The work represents an important contribution toward improving experiment observability and troubleshooting for researchers using FABRIC for advanced networking experimentation.
Best Paper Award
Arash Sarabi and Prateek Jain
Title: Design and Modeling of a New File Transfer Architecture to Reduce Undetected Errors Evaluated in the FABRIC Testbed
This award recognizes innovative research addressing the integrity and reliability challenges associated with petabyte-scale scientific data transfers.
The paper introduces the Multi-Level Error Detection (MLED) framework, a configurable recursive architecture that leverages in-network resources to reduce undetected error probability during large-scale file transmission. Through experiments conducted on the FABRIC testbed, the researchers demonstrated that MLED can detect and correct adversarial transmission errors within the network itself, avoiding costly retransmission of entire files.

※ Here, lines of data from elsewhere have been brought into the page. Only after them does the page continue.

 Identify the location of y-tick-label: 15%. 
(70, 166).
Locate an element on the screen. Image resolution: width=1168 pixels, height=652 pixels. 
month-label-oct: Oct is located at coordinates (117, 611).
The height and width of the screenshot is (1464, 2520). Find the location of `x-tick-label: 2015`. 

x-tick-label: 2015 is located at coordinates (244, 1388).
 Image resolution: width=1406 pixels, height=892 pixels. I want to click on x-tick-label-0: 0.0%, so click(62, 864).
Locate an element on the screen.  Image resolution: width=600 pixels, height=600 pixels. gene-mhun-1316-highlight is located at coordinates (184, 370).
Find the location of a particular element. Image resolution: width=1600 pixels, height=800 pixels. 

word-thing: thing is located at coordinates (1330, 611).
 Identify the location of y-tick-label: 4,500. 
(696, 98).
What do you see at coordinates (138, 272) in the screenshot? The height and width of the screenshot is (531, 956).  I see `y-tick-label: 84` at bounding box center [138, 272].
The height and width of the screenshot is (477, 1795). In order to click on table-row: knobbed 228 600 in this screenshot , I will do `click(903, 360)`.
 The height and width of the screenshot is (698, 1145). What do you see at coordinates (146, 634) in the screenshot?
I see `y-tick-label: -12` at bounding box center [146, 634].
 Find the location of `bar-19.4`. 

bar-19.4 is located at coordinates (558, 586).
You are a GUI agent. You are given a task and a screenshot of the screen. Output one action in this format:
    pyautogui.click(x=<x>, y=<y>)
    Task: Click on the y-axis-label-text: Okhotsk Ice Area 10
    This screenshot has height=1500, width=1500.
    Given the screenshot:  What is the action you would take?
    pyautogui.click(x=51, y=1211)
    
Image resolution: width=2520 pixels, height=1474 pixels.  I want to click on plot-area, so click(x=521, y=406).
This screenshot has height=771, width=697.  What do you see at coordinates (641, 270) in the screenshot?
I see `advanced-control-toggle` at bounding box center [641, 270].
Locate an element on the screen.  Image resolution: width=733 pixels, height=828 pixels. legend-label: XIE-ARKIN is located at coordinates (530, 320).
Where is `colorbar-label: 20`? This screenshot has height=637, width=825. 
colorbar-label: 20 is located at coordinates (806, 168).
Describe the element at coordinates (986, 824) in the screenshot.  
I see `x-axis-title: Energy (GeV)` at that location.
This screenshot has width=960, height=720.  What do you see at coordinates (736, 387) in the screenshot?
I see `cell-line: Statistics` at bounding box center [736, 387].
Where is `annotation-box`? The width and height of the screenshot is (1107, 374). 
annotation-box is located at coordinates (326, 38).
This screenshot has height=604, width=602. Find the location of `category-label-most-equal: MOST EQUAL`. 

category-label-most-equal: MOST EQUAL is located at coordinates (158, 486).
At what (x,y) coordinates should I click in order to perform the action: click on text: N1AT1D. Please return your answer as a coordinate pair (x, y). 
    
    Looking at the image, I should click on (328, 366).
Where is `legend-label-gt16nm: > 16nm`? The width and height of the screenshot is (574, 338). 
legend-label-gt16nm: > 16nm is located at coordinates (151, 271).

Compared to traditional transport- and data-link-layer error detection approaches, the implementation achieved a 100% gain in goodput under non-zero error rates while sustaining throughput exceeding 800 Mbps on a single connection without appreciable delay increases.
FABRIC Project ID: ASU-BU-MLED-Project
Citation:
Prateek Jain, Arash Sarabi, Abraham Matta, and Violet R. Syrotiuk. Design and Modeling of a New File Transfer Architecture to Reduce Undetected Errors Evaluated in the FABRIC Testbed. Proceedings of the ACM on Measurement and Analysis of Computing Systems, Volume 9, Issue 2, SIGMETRICS June 2025.
Celebrating Innovation Across the FABRIC Community
The FABRIC community continues to demonstrate how advanced programmable infrastructure can accelerate innovation across education, networking research, distributed systems experimentation, and scientific computing. From empowering students in the classroom to enabling exascale science workflows and advancing reliable data transfer architectures, this year’s award winners exemplify the breadth and impact of research being conducted on FABRIC.
Congratulations again to all of the award recipients recognized at KNIT12 in Honolulu.